▸ **GOAL OF THE EXERCISE**
Retype every line from the top of the entries down to the one with "Click the chartwindowline", both included, and skip the pictures.

▸ **Dataset excerpts**
────────

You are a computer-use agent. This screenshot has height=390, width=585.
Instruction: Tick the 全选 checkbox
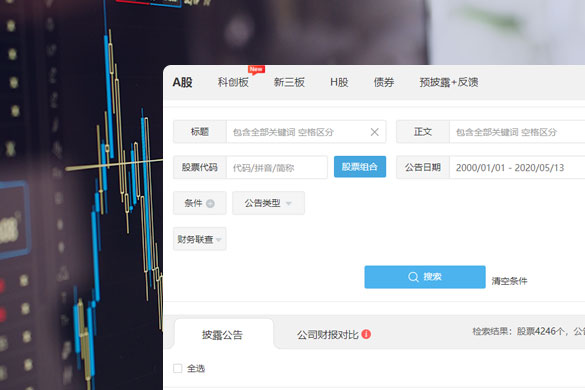(x=178, y=369)
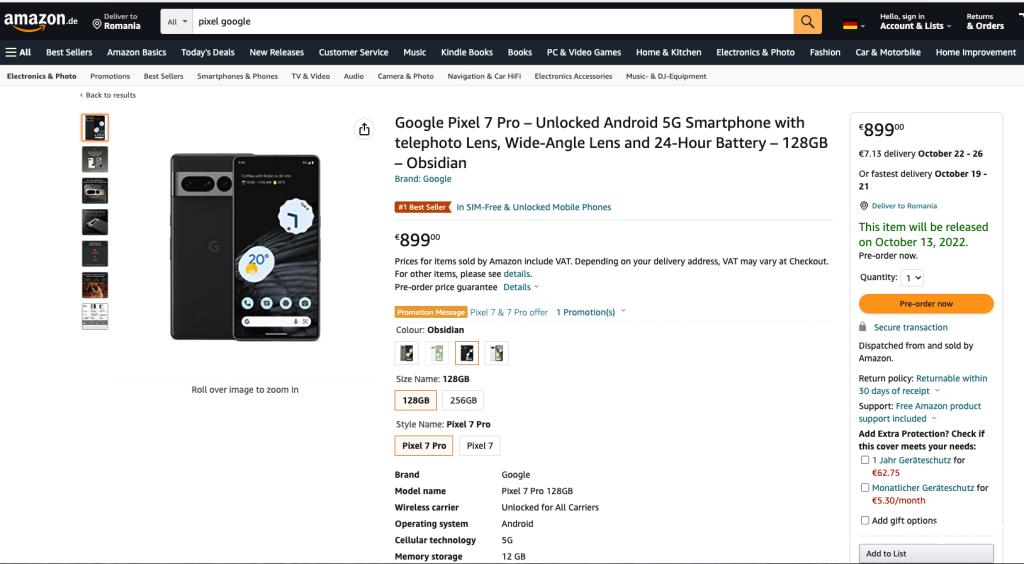1024x564 pixels.
Task: Open the All hamburger menu
Action: tap(18, 52)
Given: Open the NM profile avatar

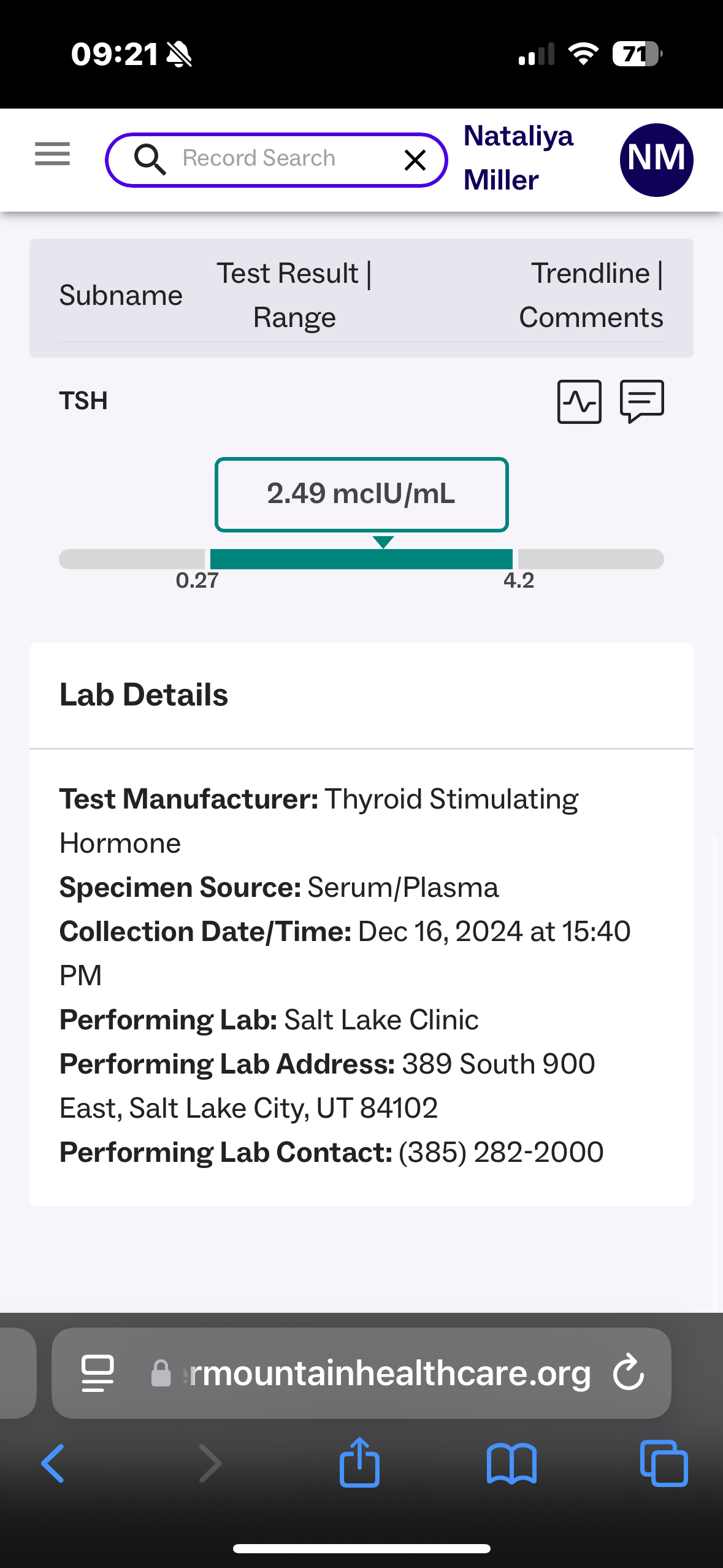Looking at the screenshot, I should (x=656, y=160).
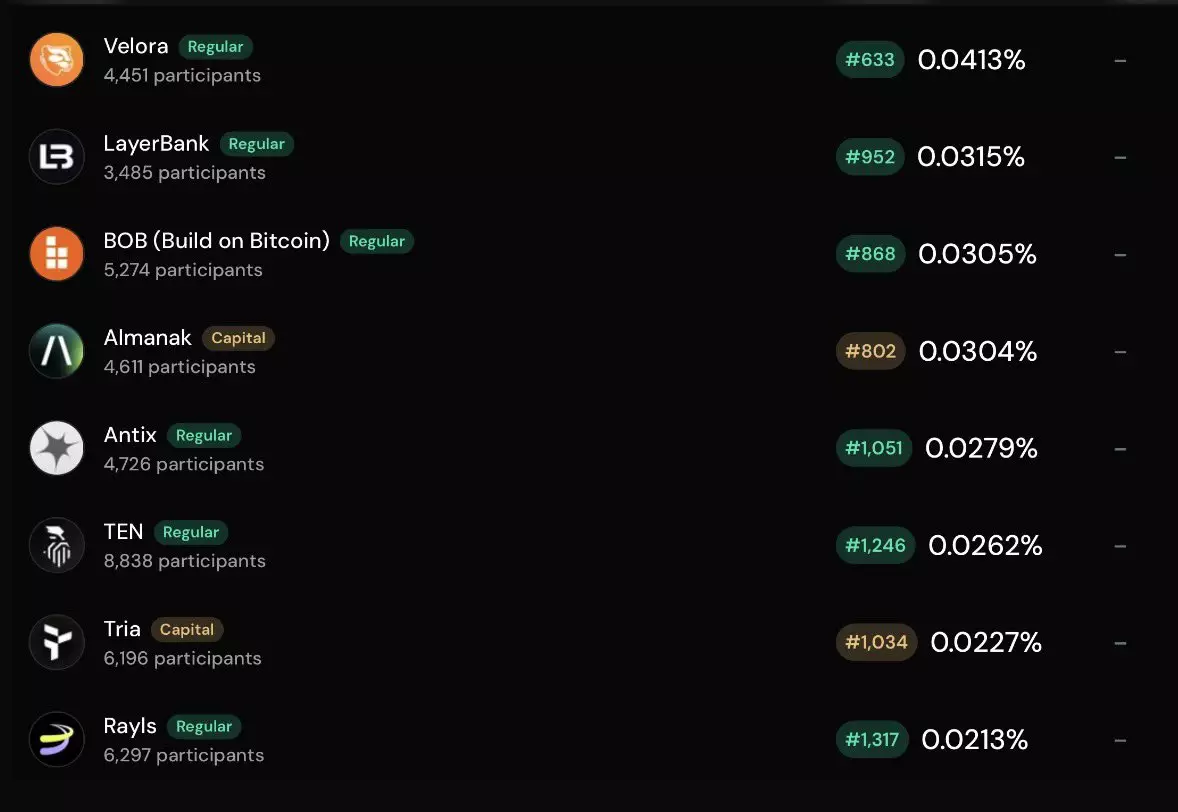Click the #802 rank badge

pos(870,351)
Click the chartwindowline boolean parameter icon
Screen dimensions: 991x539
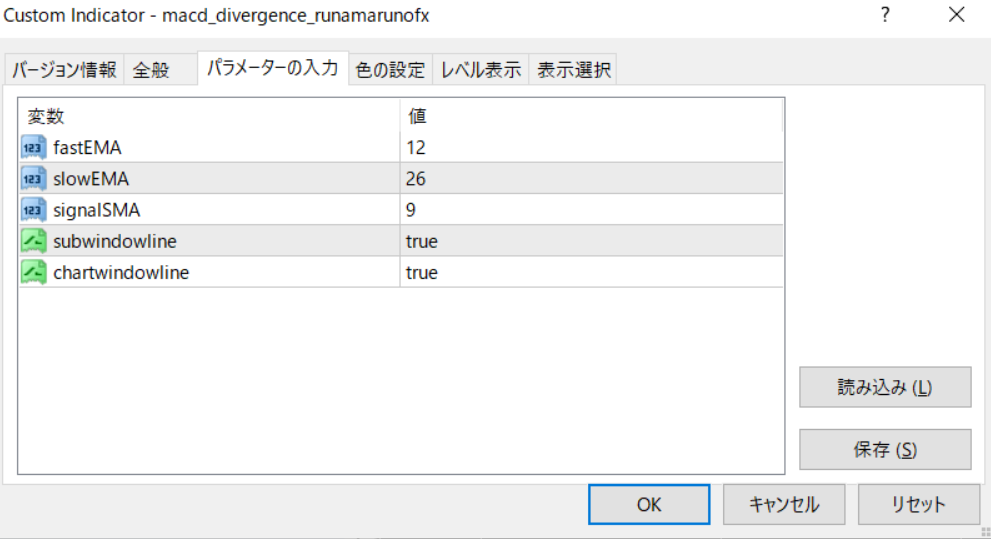[x=34, y=272]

────────

▸ **EXERCISE RESULT**
You are a computer-use agent. This screenshot has height=390, width=585.
Instruction: Tick the 全选 checkbox
(x=178, y=369)
1024x564 pixels.
Task: Open the All hamburger menu
Action: tap(18, 52)
Given: Open the NM profile avatar

Looking at the screenshot, I should (x=656, y=160).
Click the #802 rank badge

pos(870,351)
Click the chartwindowline boolean parameter icon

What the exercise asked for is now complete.